Saturday 22 August 2009

Improvements

Today was my last session with my replacement PT Angela and it was a very though session. My foot was hurting as my laces were not tight enough yesterday so it was a bit sore, I am having a cold and feel absolutely awful so unnecessary to say that the last thing I want to do is going out for a run and having someone pushing you!! But anyway I am not one to just cancel a session with no good reason. So I went totally not motivated but it was a very good session. She told me that she could really see some improvement since last week and that I was doing really well and that now I should do some sprints to increase my speed as I am quite good in long distance running. So that was very pleasing to hear! I feel so much better and don't feel so fat or overweight anymore. I can really see that my shape is changing. So I feel good and my motivation is very high right now! Long may it continue :)

Yesterday was weigh day and I put on 1 kg but the fat number on my scale went down from 35.5 to 34.7. So I wasn't too downhearted about it. I think what also helped is that my focus has changed for wanting to exercise to lose weight now it is exercising to do a triathlon next year. And can really feel a shift in my head and in the way I cope with my weight. And I feel so free from any burden of having to lose every week. Right now my fitness is my main focus and it is good. Now I realise that just focussing on weightloss wasn't good for me and often made me feel down and depressed. So this is the new me!!

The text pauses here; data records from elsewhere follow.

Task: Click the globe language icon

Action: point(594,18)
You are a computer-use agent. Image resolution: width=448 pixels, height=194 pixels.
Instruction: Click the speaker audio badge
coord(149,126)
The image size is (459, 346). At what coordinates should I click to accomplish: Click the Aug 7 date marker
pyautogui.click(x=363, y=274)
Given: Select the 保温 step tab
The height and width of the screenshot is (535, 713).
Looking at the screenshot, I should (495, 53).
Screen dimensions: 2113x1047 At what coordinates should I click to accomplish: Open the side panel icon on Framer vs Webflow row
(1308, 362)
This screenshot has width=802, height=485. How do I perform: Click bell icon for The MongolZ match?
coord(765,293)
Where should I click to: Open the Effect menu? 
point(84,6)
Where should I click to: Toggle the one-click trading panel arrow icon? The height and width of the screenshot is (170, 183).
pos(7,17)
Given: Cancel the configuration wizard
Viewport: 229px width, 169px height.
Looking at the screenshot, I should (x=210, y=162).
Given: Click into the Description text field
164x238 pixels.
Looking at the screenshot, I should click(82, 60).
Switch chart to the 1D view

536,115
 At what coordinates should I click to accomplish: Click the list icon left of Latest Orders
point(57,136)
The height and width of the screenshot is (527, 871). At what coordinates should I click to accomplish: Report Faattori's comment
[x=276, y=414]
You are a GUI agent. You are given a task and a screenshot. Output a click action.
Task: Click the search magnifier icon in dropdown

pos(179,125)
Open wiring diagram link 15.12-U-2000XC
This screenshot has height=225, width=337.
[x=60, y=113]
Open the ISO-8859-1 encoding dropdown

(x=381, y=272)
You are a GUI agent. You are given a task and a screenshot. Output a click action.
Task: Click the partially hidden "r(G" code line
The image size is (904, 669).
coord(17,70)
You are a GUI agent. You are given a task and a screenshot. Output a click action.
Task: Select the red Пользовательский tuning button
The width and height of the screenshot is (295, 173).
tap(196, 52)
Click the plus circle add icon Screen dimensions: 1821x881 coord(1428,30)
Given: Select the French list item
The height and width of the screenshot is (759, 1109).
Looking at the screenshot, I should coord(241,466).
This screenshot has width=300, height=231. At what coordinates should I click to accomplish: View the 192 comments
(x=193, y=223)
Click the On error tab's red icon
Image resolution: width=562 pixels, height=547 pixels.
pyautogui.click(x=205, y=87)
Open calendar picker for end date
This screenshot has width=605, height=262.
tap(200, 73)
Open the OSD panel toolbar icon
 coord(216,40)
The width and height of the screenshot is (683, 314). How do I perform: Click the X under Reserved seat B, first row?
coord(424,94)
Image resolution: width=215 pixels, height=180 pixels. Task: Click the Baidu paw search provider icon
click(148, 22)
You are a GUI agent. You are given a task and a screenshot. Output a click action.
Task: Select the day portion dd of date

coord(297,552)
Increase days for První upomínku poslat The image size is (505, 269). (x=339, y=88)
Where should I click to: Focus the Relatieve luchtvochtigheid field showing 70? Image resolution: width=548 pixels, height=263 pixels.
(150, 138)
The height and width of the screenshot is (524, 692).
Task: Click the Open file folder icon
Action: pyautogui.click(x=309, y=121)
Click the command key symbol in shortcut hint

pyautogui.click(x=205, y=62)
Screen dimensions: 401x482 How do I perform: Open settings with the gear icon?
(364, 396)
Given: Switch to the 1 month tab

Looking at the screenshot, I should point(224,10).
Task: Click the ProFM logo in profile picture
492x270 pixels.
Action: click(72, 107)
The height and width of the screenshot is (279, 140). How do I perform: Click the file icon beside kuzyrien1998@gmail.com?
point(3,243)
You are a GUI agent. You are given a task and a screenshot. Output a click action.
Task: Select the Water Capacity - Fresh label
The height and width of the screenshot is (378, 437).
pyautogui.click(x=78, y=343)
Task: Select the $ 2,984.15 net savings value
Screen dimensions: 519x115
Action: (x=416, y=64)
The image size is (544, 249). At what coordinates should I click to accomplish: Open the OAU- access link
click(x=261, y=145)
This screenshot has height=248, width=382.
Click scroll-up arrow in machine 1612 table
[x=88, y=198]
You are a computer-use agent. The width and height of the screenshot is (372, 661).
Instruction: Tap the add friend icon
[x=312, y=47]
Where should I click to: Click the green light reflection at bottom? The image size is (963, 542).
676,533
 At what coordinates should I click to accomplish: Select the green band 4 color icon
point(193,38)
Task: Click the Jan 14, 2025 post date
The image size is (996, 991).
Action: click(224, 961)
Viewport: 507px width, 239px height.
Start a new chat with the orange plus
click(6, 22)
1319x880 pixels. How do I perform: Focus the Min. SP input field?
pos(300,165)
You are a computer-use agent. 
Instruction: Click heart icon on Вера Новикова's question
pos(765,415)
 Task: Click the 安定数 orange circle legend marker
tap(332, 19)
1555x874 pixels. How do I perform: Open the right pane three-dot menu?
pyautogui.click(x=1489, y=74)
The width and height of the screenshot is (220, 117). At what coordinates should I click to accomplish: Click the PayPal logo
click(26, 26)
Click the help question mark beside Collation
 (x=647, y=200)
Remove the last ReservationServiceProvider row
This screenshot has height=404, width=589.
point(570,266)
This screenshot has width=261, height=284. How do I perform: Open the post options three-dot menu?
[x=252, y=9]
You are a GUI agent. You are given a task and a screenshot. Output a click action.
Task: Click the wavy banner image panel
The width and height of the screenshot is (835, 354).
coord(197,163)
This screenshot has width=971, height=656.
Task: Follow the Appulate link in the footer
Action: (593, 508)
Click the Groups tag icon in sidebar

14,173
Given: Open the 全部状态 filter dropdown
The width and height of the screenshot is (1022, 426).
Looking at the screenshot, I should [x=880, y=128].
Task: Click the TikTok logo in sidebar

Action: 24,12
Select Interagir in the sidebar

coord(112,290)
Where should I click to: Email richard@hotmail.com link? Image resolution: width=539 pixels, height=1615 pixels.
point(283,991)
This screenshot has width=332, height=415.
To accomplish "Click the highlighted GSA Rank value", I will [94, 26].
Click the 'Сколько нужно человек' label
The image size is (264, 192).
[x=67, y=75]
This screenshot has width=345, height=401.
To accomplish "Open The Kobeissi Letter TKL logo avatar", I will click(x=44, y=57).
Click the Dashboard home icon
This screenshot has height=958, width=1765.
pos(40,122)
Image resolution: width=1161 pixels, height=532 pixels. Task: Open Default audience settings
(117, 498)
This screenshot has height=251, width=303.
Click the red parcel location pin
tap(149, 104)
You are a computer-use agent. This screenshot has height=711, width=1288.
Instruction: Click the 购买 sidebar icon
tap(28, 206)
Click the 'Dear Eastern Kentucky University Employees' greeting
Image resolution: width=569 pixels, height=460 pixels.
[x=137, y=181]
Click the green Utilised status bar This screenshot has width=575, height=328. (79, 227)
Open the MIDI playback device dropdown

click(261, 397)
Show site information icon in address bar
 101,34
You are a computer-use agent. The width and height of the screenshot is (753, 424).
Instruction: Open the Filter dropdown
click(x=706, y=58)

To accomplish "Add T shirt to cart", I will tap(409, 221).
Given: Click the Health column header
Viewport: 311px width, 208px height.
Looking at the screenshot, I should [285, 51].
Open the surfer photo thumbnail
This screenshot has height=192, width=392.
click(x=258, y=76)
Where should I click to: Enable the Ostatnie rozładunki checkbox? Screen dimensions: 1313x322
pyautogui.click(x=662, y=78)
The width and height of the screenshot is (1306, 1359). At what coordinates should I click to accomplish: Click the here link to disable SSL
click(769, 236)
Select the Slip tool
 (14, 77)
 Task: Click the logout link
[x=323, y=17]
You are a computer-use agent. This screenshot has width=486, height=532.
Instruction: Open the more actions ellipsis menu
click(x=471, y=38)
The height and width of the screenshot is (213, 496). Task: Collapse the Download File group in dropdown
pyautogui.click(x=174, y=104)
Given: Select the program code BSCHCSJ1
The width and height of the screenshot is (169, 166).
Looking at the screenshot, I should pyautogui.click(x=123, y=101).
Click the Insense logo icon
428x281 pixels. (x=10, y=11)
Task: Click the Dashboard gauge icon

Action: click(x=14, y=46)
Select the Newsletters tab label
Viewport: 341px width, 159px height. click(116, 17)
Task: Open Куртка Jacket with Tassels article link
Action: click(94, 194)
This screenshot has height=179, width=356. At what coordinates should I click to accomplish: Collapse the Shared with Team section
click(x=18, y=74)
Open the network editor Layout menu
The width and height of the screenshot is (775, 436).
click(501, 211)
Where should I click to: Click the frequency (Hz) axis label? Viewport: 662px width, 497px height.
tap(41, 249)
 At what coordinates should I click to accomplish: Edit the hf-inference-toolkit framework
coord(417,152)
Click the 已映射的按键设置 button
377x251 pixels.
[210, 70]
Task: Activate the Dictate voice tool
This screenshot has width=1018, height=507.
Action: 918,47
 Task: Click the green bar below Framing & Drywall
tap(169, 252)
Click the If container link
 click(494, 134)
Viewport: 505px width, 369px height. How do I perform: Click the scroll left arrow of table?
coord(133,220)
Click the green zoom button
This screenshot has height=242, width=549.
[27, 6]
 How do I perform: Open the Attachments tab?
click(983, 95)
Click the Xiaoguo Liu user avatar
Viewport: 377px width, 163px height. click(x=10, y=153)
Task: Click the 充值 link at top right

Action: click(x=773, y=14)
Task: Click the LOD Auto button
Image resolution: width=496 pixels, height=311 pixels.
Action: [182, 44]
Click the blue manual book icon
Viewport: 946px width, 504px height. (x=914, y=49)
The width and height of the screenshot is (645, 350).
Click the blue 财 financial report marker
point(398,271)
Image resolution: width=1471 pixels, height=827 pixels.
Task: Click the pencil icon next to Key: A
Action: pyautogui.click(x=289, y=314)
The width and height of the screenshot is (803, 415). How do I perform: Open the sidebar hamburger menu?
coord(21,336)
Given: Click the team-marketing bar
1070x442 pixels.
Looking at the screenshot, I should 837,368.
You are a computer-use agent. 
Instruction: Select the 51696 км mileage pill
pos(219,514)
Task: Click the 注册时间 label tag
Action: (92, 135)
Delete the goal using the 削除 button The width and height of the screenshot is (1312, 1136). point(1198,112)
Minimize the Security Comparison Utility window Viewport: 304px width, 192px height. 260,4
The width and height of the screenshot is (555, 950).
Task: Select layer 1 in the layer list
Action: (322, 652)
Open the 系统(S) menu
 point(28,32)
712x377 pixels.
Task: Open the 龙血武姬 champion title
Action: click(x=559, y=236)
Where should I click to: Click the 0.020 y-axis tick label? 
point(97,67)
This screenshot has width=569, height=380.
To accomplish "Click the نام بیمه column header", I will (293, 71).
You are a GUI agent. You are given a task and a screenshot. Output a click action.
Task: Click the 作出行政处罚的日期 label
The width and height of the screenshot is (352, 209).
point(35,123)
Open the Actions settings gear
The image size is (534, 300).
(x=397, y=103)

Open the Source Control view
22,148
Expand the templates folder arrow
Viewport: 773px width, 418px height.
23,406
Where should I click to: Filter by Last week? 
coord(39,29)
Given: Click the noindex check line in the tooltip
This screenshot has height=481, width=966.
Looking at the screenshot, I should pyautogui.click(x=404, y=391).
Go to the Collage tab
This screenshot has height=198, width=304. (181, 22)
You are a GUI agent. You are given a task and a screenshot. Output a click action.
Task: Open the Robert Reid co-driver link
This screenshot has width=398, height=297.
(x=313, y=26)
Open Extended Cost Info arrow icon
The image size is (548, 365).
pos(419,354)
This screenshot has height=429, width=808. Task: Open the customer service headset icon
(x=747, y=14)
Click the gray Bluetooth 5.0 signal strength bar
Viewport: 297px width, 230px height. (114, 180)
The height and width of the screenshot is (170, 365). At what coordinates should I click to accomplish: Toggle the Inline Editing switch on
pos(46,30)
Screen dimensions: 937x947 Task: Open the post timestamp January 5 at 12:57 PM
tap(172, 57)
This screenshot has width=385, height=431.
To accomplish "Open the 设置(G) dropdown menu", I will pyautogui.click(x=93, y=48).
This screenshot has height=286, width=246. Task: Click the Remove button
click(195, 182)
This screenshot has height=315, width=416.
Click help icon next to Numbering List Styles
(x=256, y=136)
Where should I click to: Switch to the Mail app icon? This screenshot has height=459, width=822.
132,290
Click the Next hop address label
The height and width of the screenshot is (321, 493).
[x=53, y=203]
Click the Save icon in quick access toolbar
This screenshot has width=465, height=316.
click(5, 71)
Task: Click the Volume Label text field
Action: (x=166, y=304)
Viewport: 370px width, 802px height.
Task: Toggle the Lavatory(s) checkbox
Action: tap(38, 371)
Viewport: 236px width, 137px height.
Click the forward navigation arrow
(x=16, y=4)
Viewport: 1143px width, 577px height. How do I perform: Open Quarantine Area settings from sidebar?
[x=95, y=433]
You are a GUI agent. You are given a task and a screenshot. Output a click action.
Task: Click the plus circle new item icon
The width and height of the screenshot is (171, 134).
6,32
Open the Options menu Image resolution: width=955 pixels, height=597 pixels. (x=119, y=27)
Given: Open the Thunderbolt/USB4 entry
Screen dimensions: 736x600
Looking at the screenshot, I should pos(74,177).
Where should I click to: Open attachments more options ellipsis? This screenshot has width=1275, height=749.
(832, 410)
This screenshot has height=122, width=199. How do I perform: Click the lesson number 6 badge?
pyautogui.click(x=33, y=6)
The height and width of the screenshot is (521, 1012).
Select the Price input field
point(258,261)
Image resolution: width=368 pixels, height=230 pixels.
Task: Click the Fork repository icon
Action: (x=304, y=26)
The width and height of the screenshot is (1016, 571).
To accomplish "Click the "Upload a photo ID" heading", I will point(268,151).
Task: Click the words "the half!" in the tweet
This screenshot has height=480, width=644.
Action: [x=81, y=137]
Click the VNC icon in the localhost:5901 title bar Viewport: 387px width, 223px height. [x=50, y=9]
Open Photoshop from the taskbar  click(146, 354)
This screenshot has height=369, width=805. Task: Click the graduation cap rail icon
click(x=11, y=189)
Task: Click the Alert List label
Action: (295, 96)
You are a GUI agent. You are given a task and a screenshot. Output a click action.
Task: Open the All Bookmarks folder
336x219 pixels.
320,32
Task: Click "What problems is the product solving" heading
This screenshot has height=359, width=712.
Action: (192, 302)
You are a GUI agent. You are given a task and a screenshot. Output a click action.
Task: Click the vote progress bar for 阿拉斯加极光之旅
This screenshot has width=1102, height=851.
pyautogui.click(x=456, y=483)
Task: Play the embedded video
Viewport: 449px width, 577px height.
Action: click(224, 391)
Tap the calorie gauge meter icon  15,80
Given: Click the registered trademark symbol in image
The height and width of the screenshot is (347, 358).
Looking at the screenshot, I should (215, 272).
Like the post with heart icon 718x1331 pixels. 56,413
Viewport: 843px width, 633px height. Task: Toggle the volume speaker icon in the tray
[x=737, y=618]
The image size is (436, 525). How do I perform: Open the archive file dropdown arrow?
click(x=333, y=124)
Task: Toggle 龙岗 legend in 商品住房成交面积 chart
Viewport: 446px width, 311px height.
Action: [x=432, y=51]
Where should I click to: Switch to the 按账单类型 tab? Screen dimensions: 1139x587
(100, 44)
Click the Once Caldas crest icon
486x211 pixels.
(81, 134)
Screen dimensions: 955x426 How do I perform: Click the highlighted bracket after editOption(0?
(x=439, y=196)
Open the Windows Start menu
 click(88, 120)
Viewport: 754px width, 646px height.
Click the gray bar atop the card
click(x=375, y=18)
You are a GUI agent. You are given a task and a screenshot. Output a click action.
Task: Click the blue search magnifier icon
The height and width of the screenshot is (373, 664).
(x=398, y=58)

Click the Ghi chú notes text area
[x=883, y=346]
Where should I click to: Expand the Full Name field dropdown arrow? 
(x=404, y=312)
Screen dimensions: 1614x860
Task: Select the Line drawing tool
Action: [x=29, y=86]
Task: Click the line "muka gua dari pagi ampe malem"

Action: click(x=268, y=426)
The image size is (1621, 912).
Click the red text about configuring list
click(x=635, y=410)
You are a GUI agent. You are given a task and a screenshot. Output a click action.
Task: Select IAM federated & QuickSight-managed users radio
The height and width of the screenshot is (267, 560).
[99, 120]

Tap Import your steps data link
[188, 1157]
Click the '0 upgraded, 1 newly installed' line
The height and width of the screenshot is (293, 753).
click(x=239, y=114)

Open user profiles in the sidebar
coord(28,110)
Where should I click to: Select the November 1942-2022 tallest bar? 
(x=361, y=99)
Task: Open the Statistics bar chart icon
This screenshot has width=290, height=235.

Now with all this exercising I struggle to eat something afterwards. I am often home at 9pm and then can't be bothered to cook anything no even an omelette. So this week I often had porridge twice a day (breakfast and dinner). I am not too sure whether it is good. Have to find something for when I come back or maybe cook something over the w-e and freeze it. But I am not the most organised person in the world so that will need some get used too!!

Breakfast: Porridge oats, skimmed milk, sunflower seeds and choc whey protein
Pre workout: 1/2 banana
Post workout: Banana protein shake
Lunch: Cheesey omelette with 1 egg and 2 egg whites. Dessert: Cherries
Snack: watermelon and too many cashwe nuts (have to stop buying these!!)
Dinner: King prawns and a fresh tomato salad. Dessert: Melon and red currant
Drinks: 3L water, Energy drink

Exercise: Run with Angela PT

2 comments:

Rachel Edwards said...

Hm, maybe have a couple of boiled eggs when you get home? Or if you're thinking of making something and freezing it, both veggie filled soup or chilli is great :D Or even spag bol. Make loads..chuck in as much veg as possible..and divide it up in portions so you can just take one out at a time :) Once you have made it and worked out the calories on WLR it will enable you to plan in advance too x

Unknown said...

I agree with Rachel, it's all about planning. If you cook up an extra portion, (doesn't even have to be at weekends, whenever you are cooking will do it) then pop a portion into the freezer and take it out on the morning that you want to eat it. All that's needed then is a quick blast in the microwave, or a 5 minute stir on the hob.

maybe your 1kg gain last week was down to too many carbs from the porridge and so you retained a bit of fluid? (not saying that carbs puts weight on you, but you know what I mean?)